Akal Takht Sahib was revealed by Guru Hargobind Sahib on June 15,1606. The foundation stone of the building of Akal Takht Sahib was laid down by Guru Hargobind Sahib himself. (Guru Hargobind Sahib did not built or create Akal Takht Sahib, he revealed it. Akal Takht Sahib belonged to _Waheguru_ and it was the Almighty who could have created Akal Takht Sahib). The rest of the structure was completed by Baba Buddha (the veteran Sikh servant) and by Bhai Gurdas (Sikh scholar) only. No mason or any other person was permitted to participate in the construction of the structure. Guru Hargobind Sahib himself was the Custodian of the Takht of _Waheguru_. According to a source, when Guru Hargobind Sahib remained in Gwalior Fort prison, he had asked Baba Buddha to perform the services of Darbar Sahib (HARIMANDAR SAHIB) and Bhai Gurdas to take care of Akal Takht Sahib. It was not the appointment of Bhai Gurdas as the _Jathedar _of Akal Takht Sahib. It is ignorance to say that Bhai Gurdas was the _Jathedar _or the Custodian of Akal Takht Sahib. He was just the caretaker.
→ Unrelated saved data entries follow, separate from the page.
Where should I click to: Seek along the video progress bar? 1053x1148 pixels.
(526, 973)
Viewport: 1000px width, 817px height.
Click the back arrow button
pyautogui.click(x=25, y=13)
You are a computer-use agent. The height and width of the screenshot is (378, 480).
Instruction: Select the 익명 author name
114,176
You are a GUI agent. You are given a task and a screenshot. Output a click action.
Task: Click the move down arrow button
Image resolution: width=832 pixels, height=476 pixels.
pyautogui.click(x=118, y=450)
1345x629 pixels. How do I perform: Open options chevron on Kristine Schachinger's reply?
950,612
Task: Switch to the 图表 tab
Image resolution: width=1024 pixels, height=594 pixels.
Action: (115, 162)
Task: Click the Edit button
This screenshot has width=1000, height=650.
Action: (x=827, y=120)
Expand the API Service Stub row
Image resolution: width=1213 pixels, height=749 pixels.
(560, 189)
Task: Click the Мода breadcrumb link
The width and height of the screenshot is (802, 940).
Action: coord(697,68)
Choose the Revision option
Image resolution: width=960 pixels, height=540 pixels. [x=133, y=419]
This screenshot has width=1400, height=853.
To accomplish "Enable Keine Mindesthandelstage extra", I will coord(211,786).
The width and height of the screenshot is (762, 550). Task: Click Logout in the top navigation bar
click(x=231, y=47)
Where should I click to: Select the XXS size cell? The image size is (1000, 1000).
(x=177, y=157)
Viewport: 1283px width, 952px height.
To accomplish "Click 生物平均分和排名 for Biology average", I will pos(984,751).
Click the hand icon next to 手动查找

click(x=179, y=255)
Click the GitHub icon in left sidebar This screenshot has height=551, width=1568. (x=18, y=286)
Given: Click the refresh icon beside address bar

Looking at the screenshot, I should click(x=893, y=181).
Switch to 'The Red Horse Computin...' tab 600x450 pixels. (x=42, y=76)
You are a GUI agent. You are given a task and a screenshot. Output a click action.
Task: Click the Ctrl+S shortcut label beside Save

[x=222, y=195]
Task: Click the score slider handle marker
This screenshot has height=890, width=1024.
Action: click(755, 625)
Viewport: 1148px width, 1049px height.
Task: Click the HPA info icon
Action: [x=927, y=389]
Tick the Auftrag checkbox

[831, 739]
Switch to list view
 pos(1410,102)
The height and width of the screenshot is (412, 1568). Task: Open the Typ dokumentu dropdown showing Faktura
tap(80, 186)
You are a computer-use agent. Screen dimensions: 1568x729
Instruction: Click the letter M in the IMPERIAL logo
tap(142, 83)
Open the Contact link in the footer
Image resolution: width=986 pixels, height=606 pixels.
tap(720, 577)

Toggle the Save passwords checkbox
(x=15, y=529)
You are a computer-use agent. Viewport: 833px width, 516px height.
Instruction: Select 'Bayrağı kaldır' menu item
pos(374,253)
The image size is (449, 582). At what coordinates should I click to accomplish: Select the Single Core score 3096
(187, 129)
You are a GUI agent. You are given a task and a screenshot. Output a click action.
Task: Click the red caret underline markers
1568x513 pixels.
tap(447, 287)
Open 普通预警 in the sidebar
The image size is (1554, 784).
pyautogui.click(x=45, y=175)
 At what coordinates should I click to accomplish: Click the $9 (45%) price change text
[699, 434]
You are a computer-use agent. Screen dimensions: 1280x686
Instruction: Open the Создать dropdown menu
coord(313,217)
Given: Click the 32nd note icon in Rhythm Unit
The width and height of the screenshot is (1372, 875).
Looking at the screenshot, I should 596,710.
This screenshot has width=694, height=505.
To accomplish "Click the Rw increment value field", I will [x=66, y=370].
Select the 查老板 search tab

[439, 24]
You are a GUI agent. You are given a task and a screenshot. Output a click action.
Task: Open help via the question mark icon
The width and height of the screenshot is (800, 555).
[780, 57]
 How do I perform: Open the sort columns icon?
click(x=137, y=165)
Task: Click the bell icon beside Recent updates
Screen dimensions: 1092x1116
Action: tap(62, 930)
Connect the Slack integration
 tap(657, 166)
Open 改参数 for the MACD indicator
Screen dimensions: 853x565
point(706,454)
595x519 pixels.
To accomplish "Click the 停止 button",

Guru Hargobind Sahib left Amritsar in 1635. Between 1635 and 1696 (until the death of Harji), Amritsar was under the control of the descendants of Pirthi Chand (elder brother of Guru Arjan Sahib). In April 1698, Guru Gobind Singh Sahib appointed Bhai Mani Singh as Granthi of Darbar Sahib and Akal Takht Sahib. On December 30, 1711, Bahadur Shah, the Mogul emperor, "assigned" the _Jagir_ of Chakk Ram Das (Amritsar) to Ajit Singh Palit (He had been adopted by Mata Sunder Kaur. Later, she discarded him). Bahadur Shah wanted to use Ajit Singh Palit against Baba Banda Singh Bahadur, the Sikh General. Ajit Singh returned to Delhi after the death of Bahadur Shah (February 27, 1712). After this Baba Kahan Singh of the so-called _Tat Khalsa_, who looked after Akal Takht Sahib and Mahant Amar Singh of the so-called _Bandai Khalsa_, who had the control of Jhanda Bunga. Bhai Mani Singh is not referred as so-called _Jathedar_ in any Sikh work. Bhai Ratan Singh Bhangu calls him "_Pujaran sion vado pujari" _(chief priest among the priests).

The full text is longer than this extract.